Insgesamt beschäftigt buecher.de, Konzernschwester der gleichfalls insolventen Weltbild, am Standort Augsburg 34 Mitarbeiter und erzielte im Geschäftsjahr 2023 einen Umsatz von etwa 60 Mio. Euro. Vorheriger Eigentümer war die WB D2C Group. „Durch die starke Abhängigkeit von der Konzern-Schwester Weltbild musste auch buecher.de im Juli 2024 einen Insolvenzantrag stellen“, erläutert Thalia die Gründe für die Insolvenz.
Nach Einschätzung des Bundeskartellamts verfügt „Thalia (…) über eine bedeutende Marktposition im stationären Buchhandel und ist der größte Omnichannel-Anbieter“, wie Andreas Mundt, Präsident des Bundeskartellamtes darlegt, nachdem sich die Behörde in diesem Fall schwerpunktmäßig den Beschaffungsmarkt für Bücher genauer angesehen hat, in dem Thalia eine wichtige Rolle für die Verlage spielt. Dass der Zusammenschluss bereits in der ersten Phase freigegeben werden konnte, begründet Mundt damit, dass der Zuwachs bei Thalia durch die Übernahme von buecher.de auf der Beschaffungsseite „sehr gering ist und weitere starke Nachfrager bzw. Nachfrager-Gruppen vorhanden sind“. Gleichzeitig existiert nach seinen Worten „auf der Absatzseite mit Amazon ein deutlich größerer Wettbewerber beim Online-Handel, sodass der Erwerb der kleinen buecher.de keine wettbewerblichen Probleme erwarten ließ“.
Thalia hat einen anderen Zugang zum Endkunden als Amazon
Des Weiteren stellte die Behörde fest, dass den Kundinnen und Kunden auch dann noch genügend Alternativen zur Verfügung stehen, wenn man den gesamten Markt für den stationären und den Onlineabsatz von Büchern betrachtet. Zu den Ausweichmöglichkeiten gehören die unabhängigen Buchhändler, andere Buchhandelsketten wie Hugendubel und der Online-Handel. Allerdings räumt das Bundeskartellamt mit Blick auf den Beschaffungsmarkt ein, dass Thalia bereits über erhebliche Nachfragemacht gegenüber den Verlagen und dem Großhandel verfügt.

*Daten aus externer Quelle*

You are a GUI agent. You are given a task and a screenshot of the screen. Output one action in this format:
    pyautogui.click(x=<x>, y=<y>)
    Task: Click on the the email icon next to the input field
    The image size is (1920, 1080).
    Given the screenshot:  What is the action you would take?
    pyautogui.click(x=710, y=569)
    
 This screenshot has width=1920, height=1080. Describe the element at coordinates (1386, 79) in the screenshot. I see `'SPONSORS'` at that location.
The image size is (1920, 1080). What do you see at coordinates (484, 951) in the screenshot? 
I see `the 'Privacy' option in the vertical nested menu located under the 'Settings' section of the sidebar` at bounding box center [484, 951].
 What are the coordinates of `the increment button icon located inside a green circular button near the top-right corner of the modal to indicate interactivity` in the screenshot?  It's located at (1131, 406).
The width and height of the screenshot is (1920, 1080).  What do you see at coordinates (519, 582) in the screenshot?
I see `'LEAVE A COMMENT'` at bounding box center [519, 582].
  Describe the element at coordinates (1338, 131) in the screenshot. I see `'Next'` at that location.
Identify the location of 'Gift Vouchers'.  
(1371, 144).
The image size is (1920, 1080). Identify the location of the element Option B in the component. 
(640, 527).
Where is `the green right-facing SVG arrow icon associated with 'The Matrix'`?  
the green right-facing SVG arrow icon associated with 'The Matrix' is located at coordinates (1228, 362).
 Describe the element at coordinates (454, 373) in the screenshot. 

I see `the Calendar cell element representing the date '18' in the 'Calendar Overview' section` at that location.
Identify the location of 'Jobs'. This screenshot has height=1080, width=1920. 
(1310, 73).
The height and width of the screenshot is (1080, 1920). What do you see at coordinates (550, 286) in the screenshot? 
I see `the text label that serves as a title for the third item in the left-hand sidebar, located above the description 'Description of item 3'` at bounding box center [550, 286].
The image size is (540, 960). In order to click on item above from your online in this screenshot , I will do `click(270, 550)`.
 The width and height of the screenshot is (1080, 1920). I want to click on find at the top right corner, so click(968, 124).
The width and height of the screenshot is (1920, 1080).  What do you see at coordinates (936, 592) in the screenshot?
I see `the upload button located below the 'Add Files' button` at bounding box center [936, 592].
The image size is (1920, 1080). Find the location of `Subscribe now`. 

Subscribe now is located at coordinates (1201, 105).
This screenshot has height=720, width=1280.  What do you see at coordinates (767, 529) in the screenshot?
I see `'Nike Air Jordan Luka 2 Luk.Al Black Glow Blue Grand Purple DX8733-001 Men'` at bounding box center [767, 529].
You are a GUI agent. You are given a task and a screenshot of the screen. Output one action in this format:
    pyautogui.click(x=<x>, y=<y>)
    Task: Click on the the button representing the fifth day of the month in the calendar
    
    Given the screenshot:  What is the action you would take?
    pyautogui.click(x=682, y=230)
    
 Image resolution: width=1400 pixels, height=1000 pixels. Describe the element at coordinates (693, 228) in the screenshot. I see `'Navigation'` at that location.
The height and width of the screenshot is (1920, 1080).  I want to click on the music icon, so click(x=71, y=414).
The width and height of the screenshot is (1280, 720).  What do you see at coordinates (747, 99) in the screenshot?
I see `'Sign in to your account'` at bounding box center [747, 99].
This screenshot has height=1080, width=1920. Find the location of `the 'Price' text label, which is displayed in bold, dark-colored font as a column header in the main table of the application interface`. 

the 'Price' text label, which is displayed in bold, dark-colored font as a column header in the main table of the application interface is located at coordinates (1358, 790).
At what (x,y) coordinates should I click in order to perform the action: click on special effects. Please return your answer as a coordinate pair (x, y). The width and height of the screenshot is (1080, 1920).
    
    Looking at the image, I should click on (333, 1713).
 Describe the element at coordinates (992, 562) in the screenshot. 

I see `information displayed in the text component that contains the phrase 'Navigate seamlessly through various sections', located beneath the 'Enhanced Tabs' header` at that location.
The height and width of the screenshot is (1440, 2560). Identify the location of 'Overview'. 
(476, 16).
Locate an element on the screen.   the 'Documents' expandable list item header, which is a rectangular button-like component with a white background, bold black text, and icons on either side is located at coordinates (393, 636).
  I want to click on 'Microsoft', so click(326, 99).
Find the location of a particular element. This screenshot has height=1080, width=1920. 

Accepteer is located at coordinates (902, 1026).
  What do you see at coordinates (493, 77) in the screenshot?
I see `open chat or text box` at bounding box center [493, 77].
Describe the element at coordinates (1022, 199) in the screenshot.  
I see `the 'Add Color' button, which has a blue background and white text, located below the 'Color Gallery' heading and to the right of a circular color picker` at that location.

Im Vergleich mit dem Wettbewerber Amazon, dem anderen nachfragestarken Spieler auf dem Büchermarkt, hält die Behörde Thalia seine bundesweite Kette aus Buchhandlungen meist in Innenstadtlagen zugute. „Thalia hat damit einen anderen Zugang zu Endkundinnen und -kunden als Amazon, der beispielsweise für die Bewerbung neuer Bücher bei ihrer Markeinführung von besonderer Bedeutung sein kann und erheblichen Einfluss auf die Verhandlungsposition von Thalia gegenüber Verlagen und Barsortimentern haben kann“, schreibt das Bundeskartellamt in seiner Begründung. Mit Blick auch auf den durch die Übernahme von buecher.de geringen Zugewinn an Beschaffungsvolumen konnte der geplante Zusammenschluss im Vorprüfverfahren laut Bundeskartellamt deshalb freigegeben werden.
Neben der Stärkung seines Online-Geschäfts setzt Thalia auch auf die Aufwertung seines stationären Filialnetzes, wie der Blick auf den am 31. Oktober eröffneten neuen Flagship Store in der Kölner Altstadt zeigt. Anfang des Jahres hatte die Thalia Mayersche Buchhandlung im laufenden Betrieb mit dem Umbau der 3 000 qm großen Verkaufsfläche auf drei Ebenen in der Neumarkt Galerie begonnen. „Ab sofort präsentiert sich eine der größten Buchhandlungen Deutschlands mit einem komplett neuen Erscheinungsbild, vielen einzigartigen Ladenbauelementen und noch mehr Aufenthaltsqualität“, berichtet das Unternehmen zur Eröffnung
Nach den Worten von Elke Steinhanses, Bereichsleiterin für die Thalia-Standorte im Raum Köln, ist „die Thalia Mayersche Buchhandlung am Kölner Neumarkt nicht nur eine Institution in der Einkaufsstadt, sondern auch ein Leuchtturm für unser Unternehmen“. Mit dem Umbau will Thalia zudem ein deutliches Zeichen für die Zukunft dieses Standorts setzen, der bereits seit 1998 als beliebter Treffpunkt für Bücherbegeisterte in der Domstadt und darüber hinaus gilt.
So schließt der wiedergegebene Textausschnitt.